DATASET RECORDS>
[Start of section]

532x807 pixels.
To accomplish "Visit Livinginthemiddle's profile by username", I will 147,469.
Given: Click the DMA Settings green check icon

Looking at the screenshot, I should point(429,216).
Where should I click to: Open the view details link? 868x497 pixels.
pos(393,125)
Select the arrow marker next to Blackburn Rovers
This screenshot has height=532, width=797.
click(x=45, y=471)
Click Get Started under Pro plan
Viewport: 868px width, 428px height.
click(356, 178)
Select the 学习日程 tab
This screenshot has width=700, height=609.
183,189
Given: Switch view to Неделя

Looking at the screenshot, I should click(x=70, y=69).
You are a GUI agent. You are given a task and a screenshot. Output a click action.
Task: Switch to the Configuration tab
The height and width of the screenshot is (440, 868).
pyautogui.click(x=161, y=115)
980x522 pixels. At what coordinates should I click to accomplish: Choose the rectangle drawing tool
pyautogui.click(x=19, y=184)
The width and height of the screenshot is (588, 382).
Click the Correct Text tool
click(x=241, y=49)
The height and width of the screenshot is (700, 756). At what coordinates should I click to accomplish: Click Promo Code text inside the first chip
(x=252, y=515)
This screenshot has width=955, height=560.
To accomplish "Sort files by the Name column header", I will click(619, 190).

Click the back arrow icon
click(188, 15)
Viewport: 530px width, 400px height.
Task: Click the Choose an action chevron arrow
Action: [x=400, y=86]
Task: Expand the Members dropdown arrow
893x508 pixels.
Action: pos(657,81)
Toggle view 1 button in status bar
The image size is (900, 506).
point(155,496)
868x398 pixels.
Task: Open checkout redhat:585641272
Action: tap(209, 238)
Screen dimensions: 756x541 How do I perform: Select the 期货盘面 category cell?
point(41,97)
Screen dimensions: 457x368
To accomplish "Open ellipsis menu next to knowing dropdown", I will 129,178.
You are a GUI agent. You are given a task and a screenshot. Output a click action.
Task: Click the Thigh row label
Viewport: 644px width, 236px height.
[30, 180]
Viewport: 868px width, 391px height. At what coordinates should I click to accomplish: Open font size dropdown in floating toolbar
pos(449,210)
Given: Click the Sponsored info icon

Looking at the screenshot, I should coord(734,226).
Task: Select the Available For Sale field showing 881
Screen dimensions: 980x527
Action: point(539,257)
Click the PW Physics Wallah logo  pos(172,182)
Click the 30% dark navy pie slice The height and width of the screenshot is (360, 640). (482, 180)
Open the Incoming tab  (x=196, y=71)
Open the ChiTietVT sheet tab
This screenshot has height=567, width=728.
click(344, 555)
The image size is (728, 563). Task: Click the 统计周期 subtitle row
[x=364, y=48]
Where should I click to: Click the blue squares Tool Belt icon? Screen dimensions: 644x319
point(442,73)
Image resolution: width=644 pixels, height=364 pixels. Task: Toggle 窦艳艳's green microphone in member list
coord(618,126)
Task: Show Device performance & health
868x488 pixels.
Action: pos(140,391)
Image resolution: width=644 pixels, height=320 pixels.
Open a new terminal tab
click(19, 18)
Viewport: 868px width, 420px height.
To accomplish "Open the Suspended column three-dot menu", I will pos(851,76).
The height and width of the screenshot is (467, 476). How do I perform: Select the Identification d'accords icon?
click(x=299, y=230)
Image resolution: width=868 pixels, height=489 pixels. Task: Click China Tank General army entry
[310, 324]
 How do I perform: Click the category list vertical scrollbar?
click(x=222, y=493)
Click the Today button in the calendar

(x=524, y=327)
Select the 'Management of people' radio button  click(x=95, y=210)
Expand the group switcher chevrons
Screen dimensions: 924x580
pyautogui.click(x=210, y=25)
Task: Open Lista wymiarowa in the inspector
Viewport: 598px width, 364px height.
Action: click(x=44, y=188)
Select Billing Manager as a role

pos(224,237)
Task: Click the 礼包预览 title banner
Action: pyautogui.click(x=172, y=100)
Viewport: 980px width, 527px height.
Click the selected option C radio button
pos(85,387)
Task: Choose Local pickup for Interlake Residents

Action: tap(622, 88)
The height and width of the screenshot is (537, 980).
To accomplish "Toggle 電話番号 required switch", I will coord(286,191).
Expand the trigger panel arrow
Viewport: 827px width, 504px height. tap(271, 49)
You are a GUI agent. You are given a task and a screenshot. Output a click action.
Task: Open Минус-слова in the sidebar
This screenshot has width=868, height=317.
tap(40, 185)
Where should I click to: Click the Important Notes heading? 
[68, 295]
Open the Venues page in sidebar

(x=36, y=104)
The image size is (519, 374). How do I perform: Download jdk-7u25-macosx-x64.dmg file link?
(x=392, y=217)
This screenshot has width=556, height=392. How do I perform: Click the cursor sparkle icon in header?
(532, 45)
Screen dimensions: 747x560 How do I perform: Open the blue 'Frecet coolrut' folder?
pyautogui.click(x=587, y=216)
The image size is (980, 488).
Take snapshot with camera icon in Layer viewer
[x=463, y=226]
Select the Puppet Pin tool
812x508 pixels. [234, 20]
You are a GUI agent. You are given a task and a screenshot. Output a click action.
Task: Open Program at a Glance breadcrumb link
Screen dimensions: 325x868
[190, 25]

[End of section]

Each entry given above is to be duplicated exactly.

RESPONSE BELOW>
532x807 pixels.
To accomplish "Visit Livinginthemiddle's profile by username", I will 147,469.
Given: Click the DMA Settings green check icon

Looking at the screenshot, I should point(429,216).
Where should I click to: Open the view details link? 868x497 pixels.
pos(393,125)
Select the arrow marker next to Blackburn Rovers
This screenshot has height=532, width=797.
click(x=45, y=471)
Click Get Started under Pro plan
Viewport: 868px width, 428px height.
click(356, 178)
Select the 学习日程 tab
This screenshot has width=700, height=609.
183,189
Given: Switch view to Неделя

Looking at the screenshot, I should click(x=70, y=69).
You are a GUI agent. You are given a task and a screenshot. Output a click action.
Task: Switch to the Configuration tab
The height and width of the screenshot is (440, 868).
pyautogui.click(x=161, y=115)
980x522 pixels. At what coordinates should I click to accomplish: Choose the rectangle drawing tool
pyautogui.click(x=19, y=184)
The width and height of the screenshot is (588, 382).
Click the Correct Text tool
click(x=241, y=49)
The height and width of the screenshot is (700, 756). At what coordinates should I click to accomplish: Click Promo Code text inside the first chip
(x=252, y=515)
This screenshot has width=955, height=560.
To accomplish "Sort files by the Name column header", I will click(619, 190).

Click the back arrow icon
click(188, 15)
Viewport: 530px width, 400px height.
Task: Click the Choose an action chevron arrow
Action: [x=400, y=86]
Task: Expand the Members dropdown arrow
893x508 pixels.
Action: pos(657,81)
Toggle view 1 button in status bar
The image size is (900, 506).
point(155,496)
868x398 pixels.
Task: Open checkout redhat:585641272
Action: tap(209, 238)
Screen dimensions: 756x541 How do I perform: Select the 期货盘面 category cell?
point(41,97)
Screen dimensions: 457x368
To accomplish "Open ellipsis menu next to knowing dropdown", I will 129,178.
You are a GUI agent. You are given a task and a screenshot. Output a click action.
Task: Click the Thigh row label
Viewport: 644px width, 236px height.
[30, 180]
Viewport: 868px width, 391px height. At what coordinates should I click to accomplish: Open font size dropdown in floating toolbar
pos(449,210)
Given: Click the Sponsored info icon

Looking at the screenshot, I should coord(734,226).
Task: Select the Available For Sale field showing 881
Screen dimensions: 980x527
Action: point(539,257)
Click the PW Physics Wallah logo  pos(172,182)
Click the 30% dark navy pie slice The height and width of the screenshot is (360, 640). (482, 180)
Open the Incoming tab  (x=196, y=71)
Open the ChiTietVT sheet tab
This screenshot has height=567, width=728.
click(344, 555)
The image size is (728, 563). Task: Click the 统计周期 subtitle row
[x=364, y=48]
Where should I click to: Click the blue squares Tool Belt icon? Screen dimensions: 644x319
point(442,73)
Image resolution: width=644 pixels, height=364 pixels. Task: Toggle 窦艳艳's green microphone in member list
coord(618,126)
Task: Show Device performance & health
868x488 pixels.
Action: pos(140,391)
Image resolution: width=644 pixels, height=320 pixels.
Open a new terminal tab
click(19, 18)
Viewport: 868px width, 420px height.
To accomplish "Open the Suspended column three-dot menu", I will pos(851,76).
The height and width of the screenshot is (467, 476). How do I perform: Select the Identification d'accords icon?
click(x=299, y=230)
Image resolution: width=868 pixels, height=489 pixels. Task: Click China Tank General army entry
[310, 324]
 How do I perform: Click the category list vertical scrollbar?
click(x=222, y=493)
Click the Today button in the calendar

(x=524, y=327)
Select the 'Management of people' radio button  click(x=95, y=210)
Expand the group switcher chevrons
Screen dimensions: 924x580
pyautogui.click(x=210, y=25)
Task: Open Lista wymiarowa in the inspector
Viewport: 598px width, 364px height.
Action: click(x=44, y=188)
Select Billing Manager as a role

pos(224,237)
Task: Click the 礼包预览 title banner
Action: pyautogui.click(x=172, y=100)
Viewport: 980px width, 527px height.
Click the selected option C radio button
pos(85,387)
Task: Choose Local pickup for Interlake Residents

Action: tap(622, 88)
The height and width of the screenshot is (537, 980).
To accomplish "Toggle 電話番号 required switch", I will coord(286,191).
Expand the trigger panel arrow
Viewport: 827px width, 504px height. tap(271, 49)
You are a GUI agent. You are given a task and a screenshot. Output a click action.
Task: Open Минус-слова in the sidebar
This screenshot has width=868, height=317.
tap(40, 185)
Where should I click to: Click the Important Notes heading? 
[68, 295]
Open the Venues page in sidebar

(x=36, y=104)
The image size is (519, 374). How do I perform: Download jdk-7u25-macosx-x64.dmg file link?
(x=392, y=217)
This screenshot has width=556, height=392. How do I perform: Click the cursor sparkle icon in header?
(532, 45)
Screen dimensions: 747x560 How do I perform: Open the blue 'Frecet coolrut' folder?
pyautogui.click(x=587, y=216)
The image size is (980, 488).
Take snapshot with camera icon in Layer viewer
[x=463, y=226]
Select the Puppet Pin tool
812x508 pixels. [234, 20]
You are a GUI agent. You are given a task and a screenshot. Output a click action.
Task: Open Program at a Glance breadcrumb link
Screen dimensions: 325x868
[190, 25]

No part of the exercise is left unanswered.